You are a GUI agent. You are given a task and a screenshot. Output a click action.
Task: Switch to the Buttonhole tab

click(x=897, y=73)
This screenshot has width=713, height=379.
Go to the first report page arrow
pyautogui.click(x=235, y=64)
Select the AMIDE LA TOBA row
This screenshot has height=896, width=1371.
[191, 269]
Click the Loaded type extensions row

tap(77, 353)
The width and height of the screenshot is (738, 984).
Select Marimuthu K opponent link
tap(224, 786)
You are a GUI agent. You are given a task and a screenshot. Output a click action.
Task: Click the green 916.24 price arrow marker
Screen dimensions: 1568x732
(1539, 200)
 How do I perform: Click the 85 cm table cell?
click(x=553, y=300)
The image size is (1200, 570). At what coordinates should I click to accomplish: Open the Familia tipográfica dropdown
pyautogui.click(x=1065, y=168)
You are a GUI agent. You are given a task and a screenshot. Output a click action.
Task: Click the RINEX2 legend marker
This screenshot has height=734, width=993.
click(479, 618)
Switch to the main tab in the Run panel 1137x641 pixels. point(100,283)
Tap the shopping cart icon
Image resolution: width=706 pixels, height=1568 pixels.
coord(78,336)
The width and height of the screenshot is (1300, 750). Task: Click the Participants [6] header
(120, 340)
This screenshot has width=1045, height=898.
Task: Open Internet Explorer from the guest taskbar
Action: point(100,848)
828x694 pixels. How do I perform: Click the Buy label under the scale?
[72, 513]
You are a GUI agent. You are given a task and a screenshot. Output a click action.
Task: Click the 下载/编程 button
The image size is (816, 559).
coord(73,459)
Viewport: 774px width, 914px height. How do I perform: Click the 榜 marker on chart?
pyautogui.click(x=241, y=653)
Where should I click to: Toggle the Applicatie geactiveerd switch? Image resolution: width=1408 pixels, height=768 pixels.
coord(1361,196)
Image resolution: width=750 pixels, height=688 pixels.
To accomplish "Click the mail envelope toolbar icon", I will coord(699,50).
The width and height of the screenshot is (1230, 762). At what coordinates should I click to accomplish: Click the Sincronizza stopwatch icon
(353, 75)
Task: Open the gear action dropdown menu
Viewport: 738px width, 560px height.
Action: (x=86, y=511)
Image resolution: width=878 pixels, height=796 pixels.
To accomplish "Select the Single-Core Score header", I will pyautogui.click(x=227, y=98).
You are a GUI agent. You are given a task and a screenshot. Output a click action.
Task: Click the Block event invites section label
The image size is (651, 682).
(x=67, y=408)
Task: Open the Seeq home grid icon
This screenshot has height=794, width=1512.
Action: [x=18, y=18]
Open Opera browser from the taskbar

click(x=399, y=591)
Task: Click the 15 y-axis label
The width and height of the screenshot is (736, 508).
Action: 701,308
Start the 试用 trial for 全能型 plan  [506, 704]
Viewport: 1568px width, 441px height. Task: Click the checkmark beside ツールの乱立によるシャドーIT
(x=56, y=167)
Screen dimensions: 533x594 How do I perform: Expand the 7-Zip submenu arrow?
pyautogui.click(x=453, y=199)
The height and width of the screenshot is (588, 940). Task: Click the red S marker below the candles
# # # # # # #
> [Brief]:
In the listing above, some lines may hold the string "will". Report how many, and nothing more.

> [Reply to the task]:
2